September 28, 2020

The Complexity of Active Record Transactions

I’ve recently picked up the sequel-activerecord_connection gem again to make some reliability improvements around database transactions. For context, this gem extends Sequel with the ability to reuse Active Record’s database connection, which should lower the barrier for trying out Sequel in apps that use Active Record.

After pushing some fixes, I was thinking how working on this gem has greatly increased my familiarity with the internals of database transaction implementations of both Active Record and Sequel. Since there aren’t any existing articles on this topic, I thought it would be useful to share the knowledge I gathered over the past few months.

This article will compare the transaction API implementation between Active Record and Sequel, and assumes the reader is already familiar with Active Record’s transaction API usage. As the title suggests, I will be critical of Active Record’s implementation.

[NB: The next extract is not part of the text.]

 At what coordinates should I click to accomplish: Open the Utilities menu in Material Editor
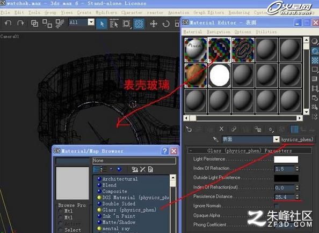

I know some will perceive this as “not nice”, but I think it’s important to be aware of the internal complexity of libraries we’re using every day (myself included).

Model vs Database

Active Record

Active Record transactions are typically called on the model, which is shown in the official docs as well. I think this can be misleading to novice developers, as it suggests that database transactions are tied to specific database tables, when in fact they’re applied to any queries made by the current database connection.

# opens a connection-wide transaction (unrelated to the `accounts` table)
Account.transaction do
  balance.save!
  account.save!
end

Active Record provides transaction callbacks as part of a model’s lifecycle, allowing you to execute code after the transaction commits or rolls back. This, for example, allows you to spawn a background job after a record is persisted, but wait until the transaction commits to ensure the record is up-to-date when the background job is picked up.

class Account < ActiveRecord::Base
  after_create_commit :send_welcome_email

  private

  def send_welcome_email
    AccountMailer.welcome(self).deliver_later
  end
end

In my opinion, this approach has several issues. For one, it encourages putting business logic into your Active Record models, and generally increases complexity of the model lifecycle. It’s unfortunately not trivial to use transaction callbacks outside of models, because they’re coupled to models (although there are gems that work around that).

Transaction callbacks can also negatively impact memory usage if you’re allocating many model instances within a transaction, as references to these model instances are held until the transaction is committed or rolled back, which prevents Ruby from garbage collecting them beforehand. Active Record will do this for any model that has any transaction callbacks defined.

class Comment < ActiveRecord::Base
  after_commit :deliver_new_mentions, on: [:create, :update], if: :body_changed?

  private

  def deliver_new_mentions
    MentionNotificationJob.deliver_later(self)
  end
end

ActiveRecord::Base.transaction do
  author.comments.find_each do |comment|
    # Even though we're not triggering the `after_commit` callback here, Active
    # Record will still keep references to these model instances, preventing
    # Ruby from garbage collecting them until the transaction is closed.
    comment.update(author: new_author)
  end
end

Sequel

In Sequel, the transaction API is implemented on the database object, which is completely decoupled from models.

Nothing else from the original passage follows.